» À compléter
1. Dans le texte sur le festival d'Alba-la-Romaine, sur quelle surface évoluent les six acrobates de « Kontact » ?
2. Pouvez-vous résumer en deux phrases le texte sur le festival d'Alba-la-Romaine ?
3. Réécrivez la partie du texte sur le festival d'Alba-la-Romaine qui commence par les mots « La 16e édition » et se termine par « est trop longue. », en remplaçant « village » par « bourg ».

» Texte
>>>

La 16e édition du Festival de cirque d'Alba-la-Romaine défie la morosité budgétaire de la culture avec une très riche programmation

Du 9 au 14 juillet, dans le village, dans les sous-bois, sous chapiteaux de toile ou d'étoiles, La Cascade ("Cas~cade" Pôle National Cirque-Ardèche) conviait familles et solitaires à partager six jours de festivités autour du cirque, de la bonne humeur et du chant des cigales. Une dizaine de propositions quotidiennes, payantes ou gratuites, animent la ville du matin jusqu'à tard dans la nuit avec une diversité de disciplines circassiennes allant de l'art du clown, au trapéziste, acrobates, funambules… la liste est trop longue.



"Kontact" © Julie Cherki.
"Kontact" © Julie Cherki.
Nous avons pu assister à la programmation des deux premières soirées : "Kontact" par la Cie Puéril Péril, "Strano" proposé par le Cirque Trottola, "No(s) Façades" des Compagnies Les Josianes & Cirque et Compagnie, enfin "Fidji" de la Compagnie La Dépliante.

Aucun agrès pour les acrobates de la Compagnie Puéril Péril qui s'apprêtent à montrer "Kontact" au public installé en tri-frontal. C'est sur un simple carré de tapis de gymnase que les six acrobates vont évoluer. Aucun agrès, car ils n'en ont pas besoin, ce sont leurs corps qui leur servent à voltiger, réaliser des équilibres impressionnants, des portés athlétiques, des empilements doublés de renversements, doublés de saltos avant et arrière. Tous les appuis sont les pieds, les mains, les ventres, les têtes, les dos des autres. Et toutes les réceptions.

<<<

» Données extraites
>>>

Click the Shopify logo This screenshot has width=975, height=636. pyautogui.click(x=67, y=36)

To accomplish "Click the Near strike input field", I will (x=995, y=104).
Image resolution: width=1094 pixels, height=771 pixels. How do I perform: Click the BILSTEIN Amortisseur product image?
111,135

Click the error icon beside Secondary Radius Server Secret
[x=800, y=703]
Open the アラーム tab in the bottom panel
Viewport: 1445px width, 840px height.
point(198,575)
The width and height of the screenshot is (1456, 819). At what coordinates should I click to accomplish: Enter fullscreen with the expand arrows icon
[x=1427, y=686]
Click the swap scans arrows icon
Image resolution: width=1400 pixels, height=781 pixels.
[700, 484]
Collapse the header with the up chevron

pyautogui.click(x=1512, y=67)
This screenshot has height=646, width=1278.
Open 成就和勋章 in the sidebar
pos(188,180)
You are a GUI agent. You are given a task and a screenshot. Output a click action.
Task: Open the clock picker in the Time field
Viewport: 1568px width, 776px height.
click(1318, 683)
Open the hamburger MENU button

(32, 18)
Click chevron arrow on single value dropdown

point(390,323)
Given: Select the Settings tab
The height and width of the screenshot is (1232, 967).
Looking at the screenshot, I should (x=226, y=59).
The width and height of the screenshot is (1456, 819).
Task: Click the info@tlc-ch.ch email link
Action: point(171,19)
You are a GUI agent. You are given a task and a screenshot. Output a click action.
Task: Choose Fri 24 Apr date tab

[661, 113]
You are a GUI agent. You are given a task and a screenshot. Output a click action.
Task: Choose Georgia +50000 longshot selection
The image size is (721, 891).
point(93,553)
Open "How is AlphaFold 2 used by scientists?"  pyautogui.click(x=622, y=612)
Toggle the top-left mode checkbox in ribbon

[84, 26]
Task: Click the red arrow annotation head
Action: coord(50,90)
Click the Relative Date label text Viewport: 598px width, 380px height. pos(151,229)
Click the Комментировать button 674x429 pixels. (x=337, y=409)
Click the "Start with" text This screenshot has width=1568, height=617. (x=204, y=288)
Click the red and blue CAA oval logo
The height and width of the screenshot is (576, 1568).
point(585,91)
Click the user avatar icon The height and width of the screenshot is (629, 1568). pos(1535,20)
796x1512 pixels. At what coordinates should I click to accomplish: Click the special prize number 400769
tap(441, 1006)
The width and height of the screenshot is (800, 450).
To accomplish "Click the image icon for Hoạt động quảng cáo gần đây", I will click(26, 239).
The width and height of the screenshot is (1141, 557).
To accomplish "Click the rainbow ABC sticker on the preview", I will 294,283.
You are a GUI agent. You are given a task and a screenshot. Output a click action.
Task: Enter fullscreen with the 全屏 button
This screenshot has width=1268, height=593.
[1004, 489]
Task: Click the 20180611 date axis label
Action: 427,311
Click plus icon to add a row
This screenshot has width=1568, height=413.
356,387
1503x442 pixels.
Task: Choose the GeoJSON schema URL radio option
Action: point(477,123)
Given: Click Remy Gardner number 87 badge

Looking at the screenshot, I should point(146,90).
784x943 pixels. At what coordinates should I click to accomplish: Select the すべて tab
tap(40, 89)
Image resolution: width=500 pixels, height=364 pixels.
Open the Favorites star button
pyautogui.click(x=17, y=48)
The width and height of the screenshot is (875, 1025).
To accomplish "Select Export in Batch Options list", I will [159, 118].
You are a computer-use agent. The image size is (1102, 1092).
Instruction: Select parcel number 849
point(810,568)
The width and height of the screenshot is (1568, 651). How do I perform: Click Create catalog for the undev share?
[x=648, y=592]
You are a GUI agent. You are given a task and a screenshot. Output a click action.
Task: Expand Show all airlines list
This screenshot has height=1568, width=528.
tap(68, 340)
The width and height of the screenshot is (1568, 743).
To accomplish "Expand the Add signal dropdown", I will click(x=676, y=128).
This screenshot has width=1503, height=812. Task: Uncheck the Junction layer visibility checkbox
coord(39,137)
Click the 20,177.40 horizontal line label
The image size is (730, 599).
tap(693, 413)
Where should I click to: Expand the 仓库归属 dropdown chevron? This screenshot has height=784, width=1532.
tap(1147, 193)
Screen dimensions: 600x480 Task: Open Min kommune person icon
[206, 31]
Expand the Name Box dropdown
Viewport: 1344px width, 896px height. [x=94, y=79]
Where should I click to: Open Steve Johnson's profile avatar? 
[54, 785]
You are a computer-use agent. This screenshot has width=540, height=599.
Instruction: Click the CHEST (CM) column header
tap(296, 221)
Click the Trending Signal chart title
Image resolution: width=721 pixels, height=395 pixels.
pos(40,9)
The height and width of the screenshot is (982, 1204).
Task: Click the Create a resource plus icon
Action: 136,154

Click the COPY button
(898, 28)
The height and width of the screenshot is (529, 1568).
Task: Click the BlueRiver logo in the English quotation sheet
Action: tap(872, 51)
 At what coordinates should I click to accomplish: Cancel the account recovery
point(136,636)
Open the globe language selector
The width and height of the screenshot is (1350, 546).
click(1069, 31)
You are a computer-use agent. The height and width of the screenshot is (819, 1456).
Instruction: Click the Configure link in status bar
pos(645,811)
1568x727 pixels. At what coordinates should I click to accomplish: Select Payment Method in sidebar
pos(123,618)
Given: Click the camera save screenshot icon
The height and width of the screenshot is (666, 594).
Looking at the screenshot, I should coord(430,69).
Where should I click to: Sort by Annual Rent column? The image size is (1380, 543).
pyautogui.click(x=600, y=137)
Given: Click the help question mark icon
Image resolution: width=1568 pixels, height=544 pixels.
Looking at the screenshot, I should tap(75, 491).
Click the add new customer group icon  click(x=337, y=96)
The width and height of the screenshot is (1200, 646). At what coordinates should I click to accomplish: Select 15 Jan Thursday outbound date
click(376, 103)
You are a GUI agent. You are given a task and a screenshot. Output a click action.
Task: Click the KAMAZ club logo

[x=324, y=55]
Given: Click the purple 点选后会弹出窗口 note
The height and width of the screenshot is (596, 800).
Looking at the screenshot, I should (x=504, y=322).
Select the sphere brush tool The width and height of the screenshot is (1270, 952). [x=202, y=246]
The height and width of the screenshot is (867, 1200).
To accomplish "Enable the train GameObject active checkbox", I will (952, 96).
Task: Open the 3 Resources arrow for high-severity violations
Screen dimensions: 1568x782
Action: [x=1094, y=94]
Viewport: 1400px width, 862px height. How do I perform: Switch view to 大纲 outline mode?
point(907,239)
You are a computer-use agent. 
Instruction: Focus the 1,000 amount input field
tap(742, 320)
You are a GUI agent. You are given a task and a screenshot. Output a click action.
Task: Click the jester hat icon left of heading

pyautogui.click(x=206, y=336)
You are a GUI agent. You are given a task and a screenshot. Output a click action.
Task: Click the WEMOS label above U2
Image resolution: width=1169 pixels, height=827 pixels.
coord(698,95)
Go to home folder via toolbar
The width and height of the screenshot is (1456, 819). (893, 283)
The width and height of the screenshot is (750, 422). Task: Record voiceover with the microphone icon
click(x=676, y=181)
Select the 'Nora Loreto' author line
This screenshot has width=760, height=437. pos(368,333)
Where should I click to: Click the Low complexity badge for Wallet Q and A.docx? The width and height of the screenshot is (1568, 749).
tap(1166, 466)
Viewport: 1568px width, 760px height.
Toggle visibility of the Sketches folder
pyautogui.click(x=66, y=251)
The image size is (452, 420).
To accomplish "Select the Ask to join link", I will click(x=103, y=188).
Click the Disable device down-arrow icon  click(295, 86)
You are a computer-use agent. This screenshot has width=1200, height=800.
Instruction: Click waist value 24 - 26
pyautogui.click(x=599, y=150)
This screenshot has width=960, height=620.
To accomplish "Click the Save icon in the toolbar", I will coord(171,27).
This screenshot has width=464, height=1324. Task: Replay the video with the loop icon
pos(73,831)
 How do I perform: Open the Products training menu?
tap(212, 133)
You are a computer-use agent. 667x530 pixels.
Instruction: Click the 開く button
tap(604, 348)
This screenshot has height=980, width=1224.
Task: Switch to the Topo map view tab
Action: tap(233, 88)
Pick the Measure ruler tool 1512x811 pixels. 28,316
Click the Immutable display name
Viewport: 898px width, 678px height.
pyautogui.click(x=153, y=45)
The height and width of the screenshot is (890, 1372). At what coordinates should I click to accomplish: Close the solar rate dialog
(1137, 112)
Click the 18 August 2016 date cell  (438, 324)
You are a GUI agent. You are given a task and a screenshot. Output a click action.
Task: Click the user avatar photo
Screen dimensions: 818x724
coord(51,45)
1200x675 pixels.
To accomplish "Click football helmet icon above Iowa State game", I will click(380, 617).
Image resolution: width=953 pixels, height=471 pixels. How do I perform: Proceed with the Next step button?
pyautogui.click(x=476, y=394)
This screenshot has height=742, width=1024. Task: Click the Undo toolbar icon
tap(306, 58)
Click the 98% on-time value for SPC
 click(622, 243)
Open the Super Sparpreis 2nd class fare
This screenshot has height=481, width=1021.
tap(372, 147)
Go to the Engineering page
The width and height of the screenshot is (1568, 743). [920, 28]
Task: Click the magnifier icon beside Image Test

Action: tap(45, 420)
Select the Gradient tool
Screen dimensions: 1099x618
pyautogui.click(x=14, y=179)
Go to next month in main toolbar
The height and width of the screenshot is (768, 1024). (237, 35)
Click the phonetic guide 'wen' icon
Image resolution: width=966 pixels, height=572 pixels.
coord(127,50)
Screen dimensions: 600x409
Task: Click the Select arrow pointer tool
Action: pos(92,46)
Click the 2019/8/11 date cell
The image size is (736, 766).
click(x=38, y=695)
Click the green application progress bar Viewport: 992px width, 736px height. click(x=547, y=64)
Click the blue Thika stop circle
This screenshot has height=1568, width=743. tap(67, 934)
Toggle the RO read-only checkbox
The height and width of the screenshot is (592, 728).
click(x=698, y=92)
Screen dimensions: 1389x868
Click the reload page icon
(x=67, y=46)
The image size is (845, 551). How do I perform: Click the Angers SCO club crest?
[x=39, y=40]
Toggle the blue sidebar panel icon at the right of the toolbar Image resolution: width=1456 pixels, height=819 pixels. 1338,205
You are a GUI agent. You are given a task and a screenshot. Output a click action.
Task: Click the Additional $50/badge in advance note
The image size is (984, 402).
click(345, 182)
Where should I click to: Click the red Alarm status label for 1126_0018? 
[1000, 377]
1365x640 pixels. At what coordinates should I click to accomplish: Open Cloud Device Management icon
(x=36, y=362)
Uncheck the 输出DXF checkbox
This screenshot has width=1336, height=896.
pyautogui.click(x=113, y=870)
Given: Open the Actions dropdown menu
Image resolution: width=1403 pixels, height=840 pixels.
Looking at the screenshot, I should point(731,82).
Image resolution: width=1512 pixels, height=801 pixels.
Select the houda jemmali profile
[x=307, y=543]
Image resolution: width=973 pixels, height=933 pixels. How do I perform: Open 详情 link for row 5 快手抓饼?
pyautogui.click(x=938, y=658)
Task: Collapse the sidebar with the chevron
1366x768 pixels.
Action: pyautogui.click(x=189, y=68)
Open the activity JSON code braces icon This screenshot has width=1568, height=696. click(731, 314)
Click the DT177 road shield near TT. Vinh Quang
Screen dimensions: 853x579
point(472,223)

<<<

» Réponses par tâche
1. Sur un simple carré de tapis de gymnase.

2. Du 9 au 14 juillet, La Cascade a convié le public à six jours de festivités pour la 16e édition du Festival de cirque d'Alba-la-Romaine, avec une dizaine de propositions quotidiennes, payantes ou gratuites, couvrant de nombreuses disciplines circassiennes. Parmi les spectacles des deux premières soirées, « Kontact » de la Compagnie Puéril Péril présente six acrobates qui, sans agrès, se servent de leurs corps pour voltiger, réaliser des équilibres et des portés.

3.
La 16e édition du Festival de cirque d'Alba-la-Romaine défie la morosité budgétaire de la culture avec une très riche programmation

Du 9 au 14 juillet, dans le bourg, dans les sous-bois, sous chapiteaux de toile ou d'étoiles, La Cascade ("Cas~cade" Pôle National Cirque-Ardèche) conviait familles et solitaires à partager six jours de festivités autour du cirque, de la bonne humeur et du chant des cigales. Une dizaine de propositions quotidiennes, payantes ou gratuites, animent la ville du matin jusqu'à tard dans la nuit avec une diversité de disciplines circassiennes allant de l'art du clown, au trapéziste, acrobates, funambules… la liste est trop longue.